Two famous former residents were born in GCS during the late 1800s: Augusta Savage, the Black sculptor who went on to be part of the Harlem Renaissance movement, and Charles E. Merrill who founded Merrill Lynch.
In the 1890s, Clay County built a new courthouse and county jail – both still stand today and were featured in an episode of SyFy’s Ghost Hunters.
As the 1900s began, the development of railroad lines to hotter tourist destinations such as Miami severely shrunk the town’s tourism industry. The community instead settled into its role as an agricultural and industrial town. Frank and Agnes Gustafson opened a small dairy farm in GCS in 1908 which grew into one of the largest dairy providers in the Southeast.
The construction of the original Alvin G. Shands Bridge, which opened in 1928, connected the town to northern St. Johns County.
The U.S. Navy opened a flight training facility, Benjamin Lee Field, in Green Cove Springs just prior to World War II. It later became Naval Air Station Green Cove Springs and operated until being decommissioned in 1960. The land was purchased by the city and sold to J. Louis Reynolds Corporation, which redeveloped it into an industrial park.
Around the same time, a new Shands Bridge opened, replacing the original wooden stretch.
In the 1980s, the city annexed around 2,500 acres of surrounding land, including part of the Reynolds Industrial Park.

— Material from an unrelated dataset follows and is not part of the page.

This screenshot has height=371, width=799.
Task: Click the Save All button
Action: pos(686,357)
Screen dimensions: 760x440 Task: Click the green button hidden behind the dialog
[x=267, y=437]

Recent developments include a new city hall building in 2004 and a redevelopment of the city’s municipal pool, which pumps in water from the adjacent spring, to add a two-story pavilion to the surrounding deck.
Green Cove Springs is poised for major growth in the near future with the pending development of the First Coast Expressway, which will run past the city and connect it with the Westside of Jacksonville as well as expanding the Shands Bridge span to four lanes.
But for now, the town of around 8,500 retains its “small town” charm from within the Jacksonville metropolitan area.